A Focus on Masonic Research, News, and other Tidbits

Homo sum; humani nihil a me alienum puto.

Sunday, September 21, 2008

Laying of a Cornerstone

Yesterday, 13 September 2008, I had the pleasure of traveling to a Cornerstone Laying and Lodge Dedication ceremony at a new Lodge hall located outside of my district. I am almost ashamed to say that it is the first I have been able to attend during my ten years as a Freemason.

My traveling partner, my Lodge’s Senior Warden, and I were both immensely impressed with the ceremonies, which were conducted in fine style by our Grand Master and the Grand Lodge officers. The famed, one hundred and seventy-three year old Lafayette Trowel was used in the Cornerstone Laying.

The event was well attended – so much so that my Senior Warden and I ended up eating outside of the Lodge hall for want of a place to sit in the dining room. I didn’t complain, however, since the chance to gather with so many Masons and to participate in the Grand procession was well worth the inconvenience of squatting on my haunches as I ate a fine meal prepared by our immediate Past Grand Master. It is not everyday that you find a Grand Master serving as the cook!

If you have never witnessed a Cornerstone Laying or a Lodge Dedication, I highly recommend that you look for the time to attend one. I should not have waited so long to see one for myself.

Saturday, September 6, 2008

Firing of Guns

In the course of other research, I came across some interesting tidbits of information from the past that I’d like to share. The following newspaper accounts illustrate the enormous respect that Freemasonry apparently enjoyed during the 1700s.

The South Carolina Gazette reports on 28 December 1738:

Yesterday being the Festival of St. John the Evangelist, the day was ushered in with the firing of guns at sunrise from several ships in the harbor with all their colors flying. At 9 o’clock all the members of Solomon’s Lodge, belonging to the Ancient and Honorable Order of Free and Accepted Masons, met at the house of the Honorable James Crokatt, Esq., Master of the said Lodge, and at 10, proceeded from thence, properly clothed with the Ensigns of their Order, and Music before them, to the house of the Provincial Grand Master, James Graeme, Esq., where a Grand Lodge was held…

The Gazette further reports on that same date:
After an elegant dinner, all the brethren were invited by Capt.
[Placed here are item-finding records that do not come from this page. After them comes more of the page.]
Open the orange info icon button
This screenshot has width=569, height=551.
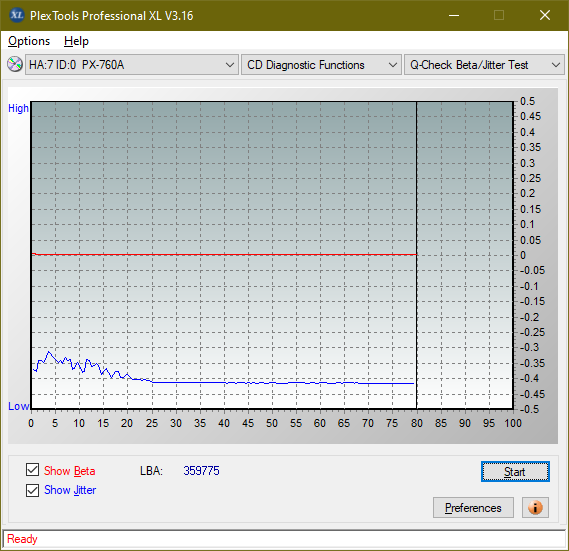(535, 507)
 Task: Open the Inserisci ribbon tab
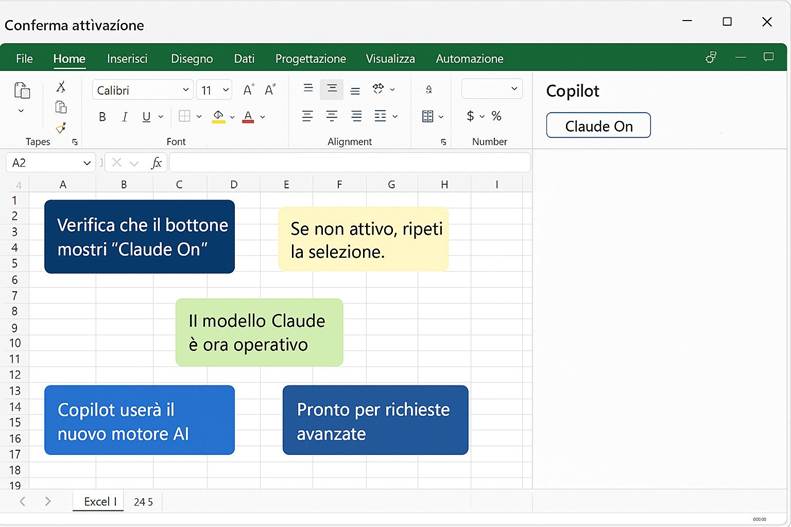tap(127, 59)
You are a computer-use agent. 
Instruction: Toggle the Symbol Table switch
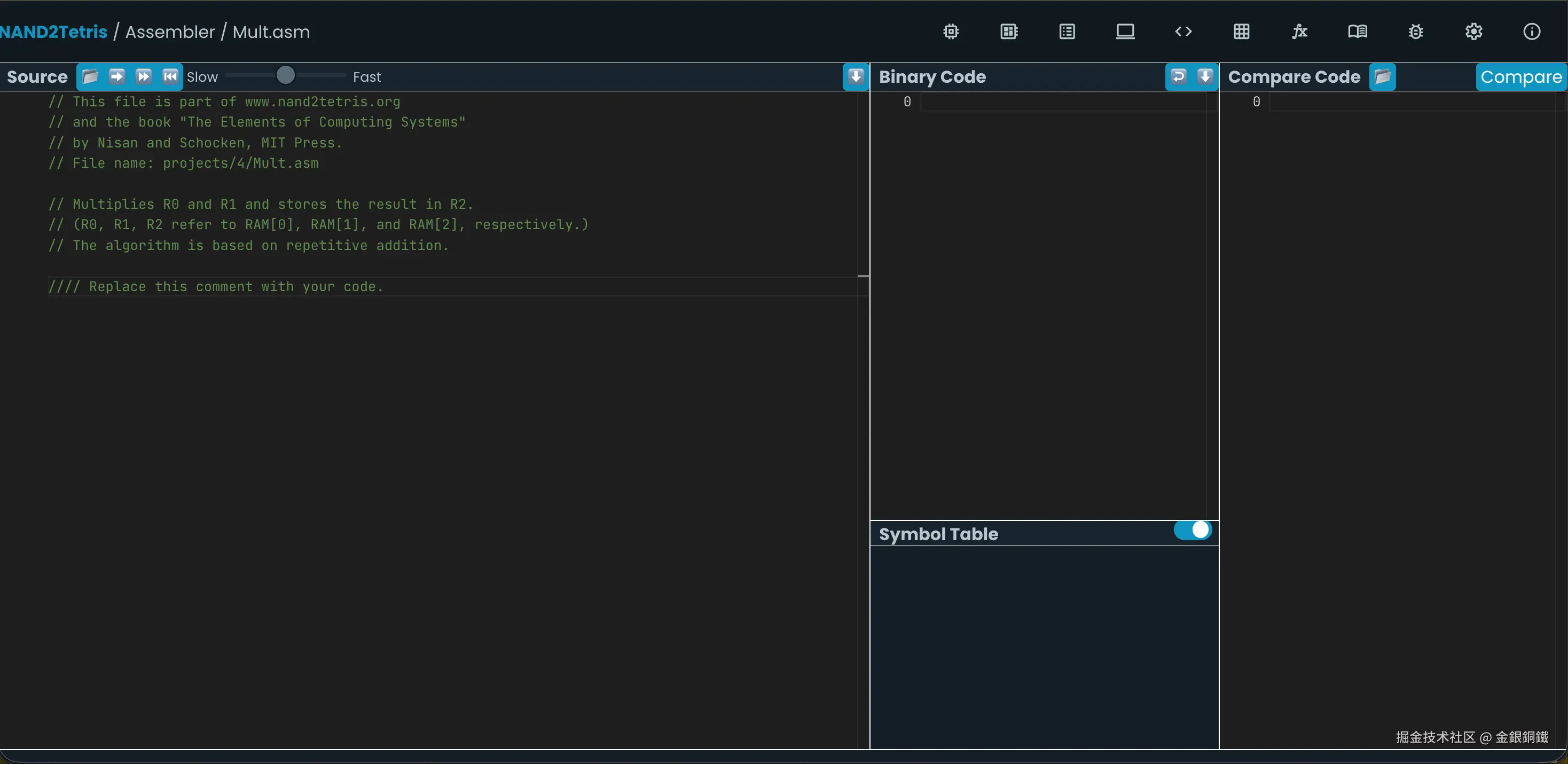coord(1193,530)
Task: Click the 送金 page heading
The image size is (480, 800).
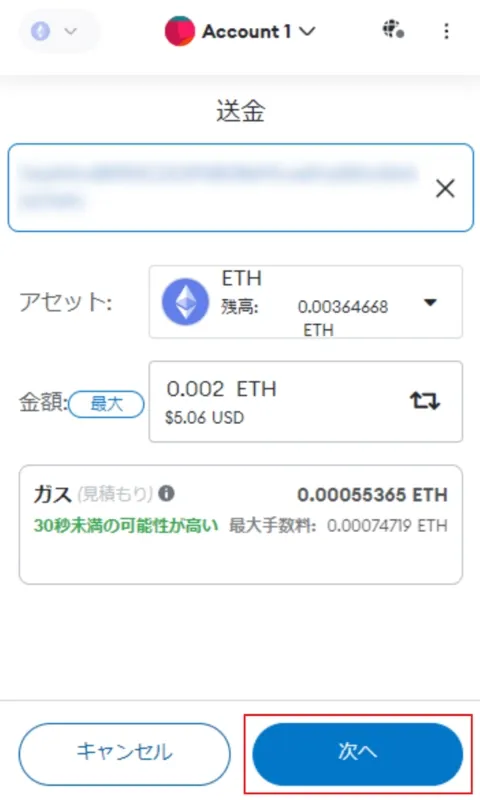Action: 240,111
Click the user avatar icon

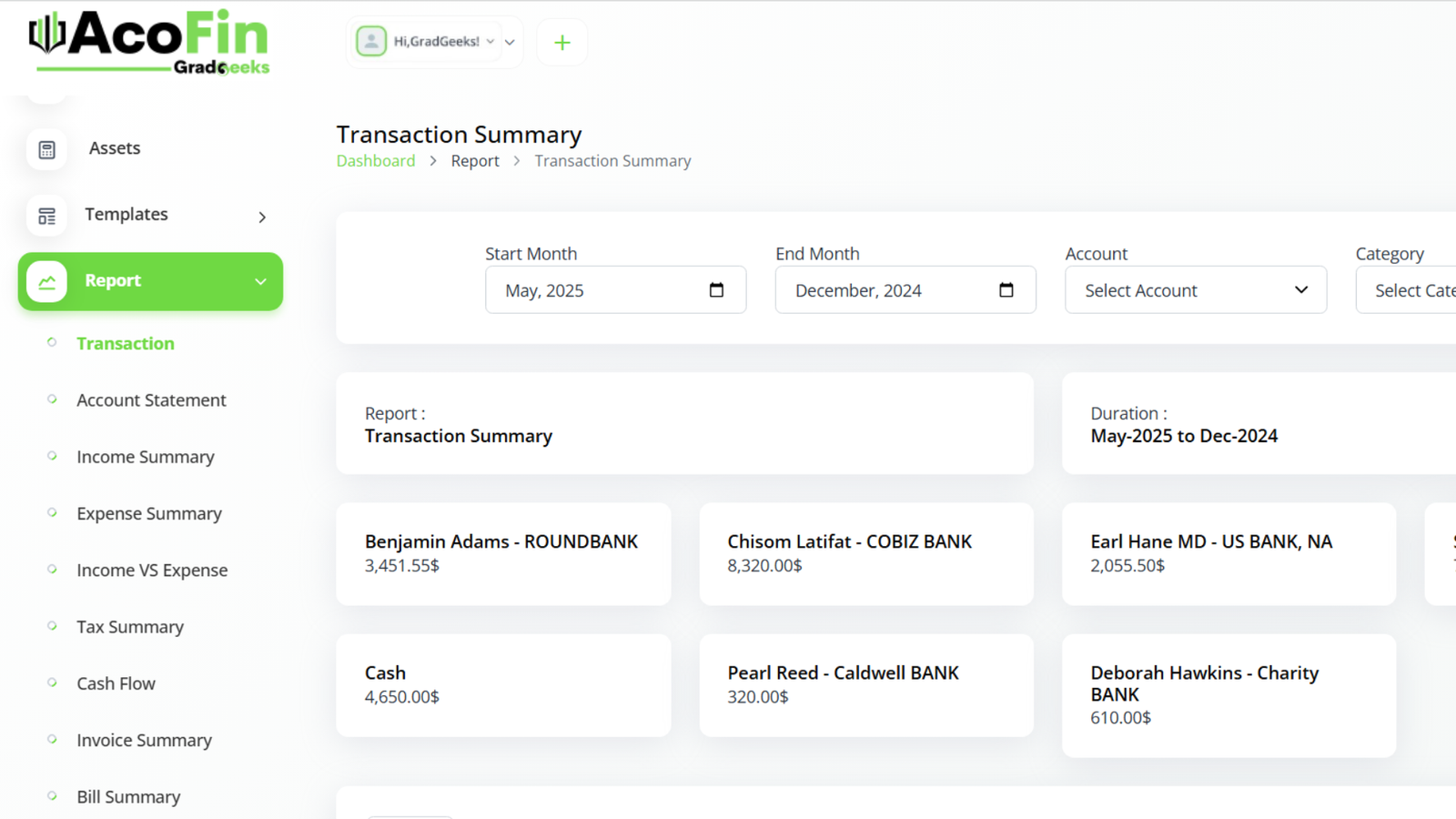click(x=370, y=41)
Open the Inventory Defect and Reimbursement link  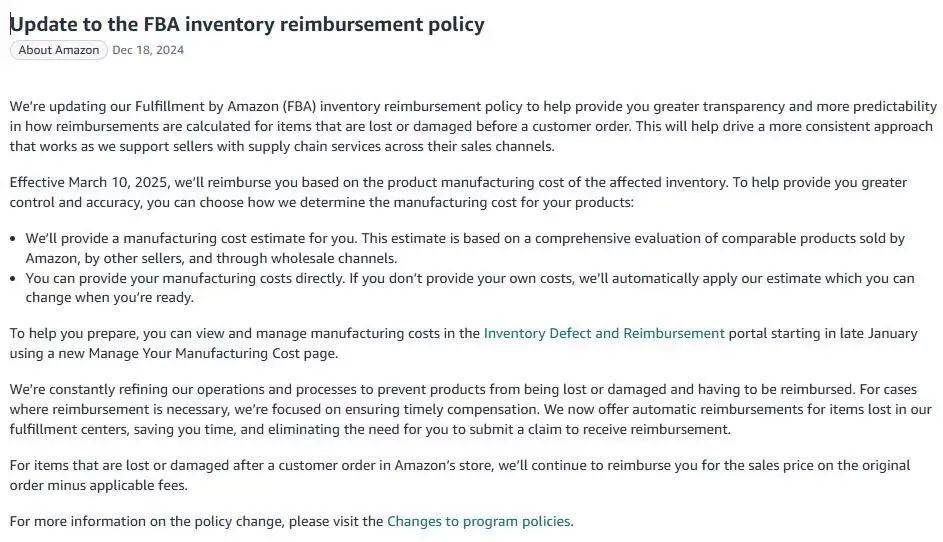(x=604, y=333)
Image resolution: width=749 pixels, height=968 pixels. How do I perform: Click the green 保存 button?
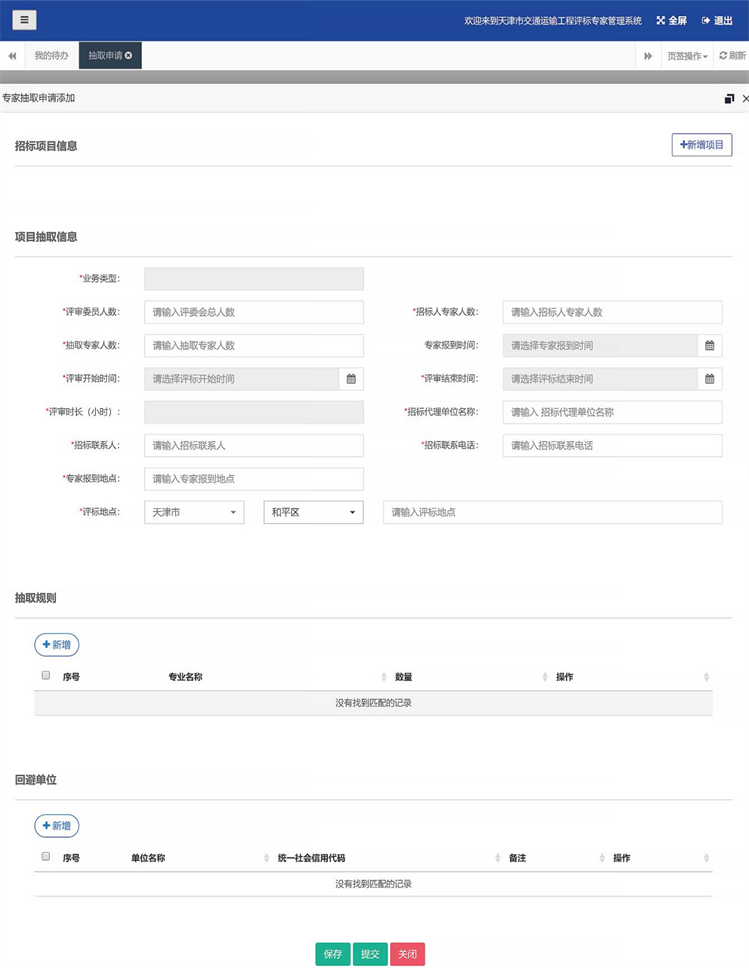click(333, 954)
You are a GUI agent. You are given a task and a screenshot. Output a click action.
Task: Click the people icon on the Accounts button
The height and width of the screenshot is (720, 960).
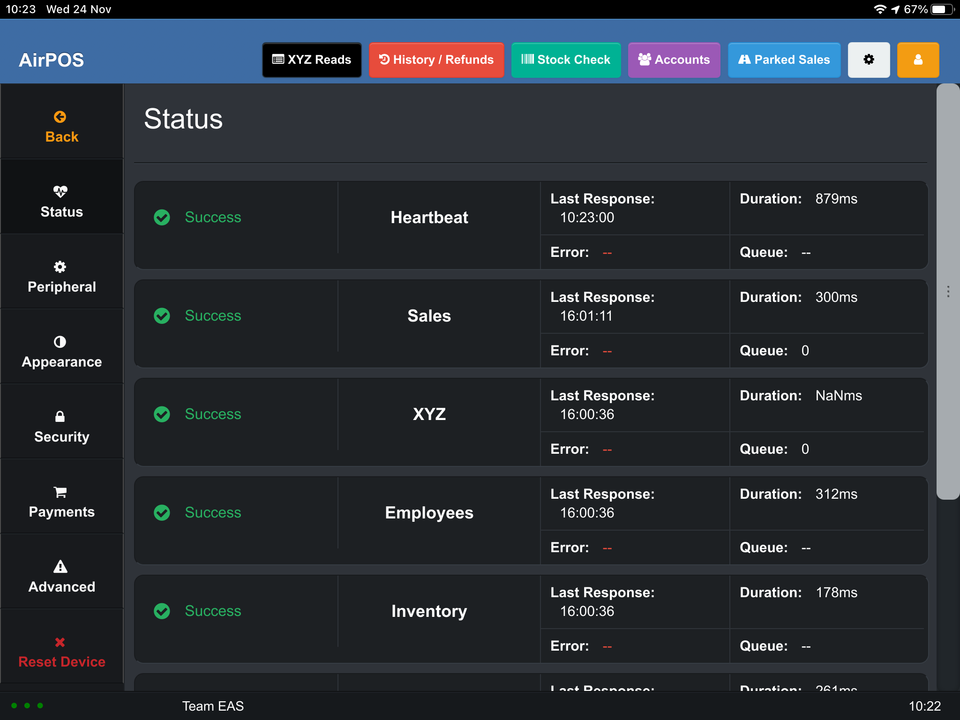coord(645,60)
Thomas White on board the Hope; there several loyal healths were drank, and at their coming on board and return on shore, they were saluted by the discharge of 39 guns, being the same number observed in each of the different salutes of this day, so that in all there were about 250 guns fired. The evening was concluded with a ball and entertainment for the ladies, and the whole was performed with much grandeur and decorum.
The 1 January 1741 edition of the Gazette published the following – almost word for word as the December 1738 account:

Saturday last [27th of December, 1740] being the festival of St. John the Evangelist, the day was ushered in with firing of guns at sunrise, from several ships in the harbor, with all their colors flying.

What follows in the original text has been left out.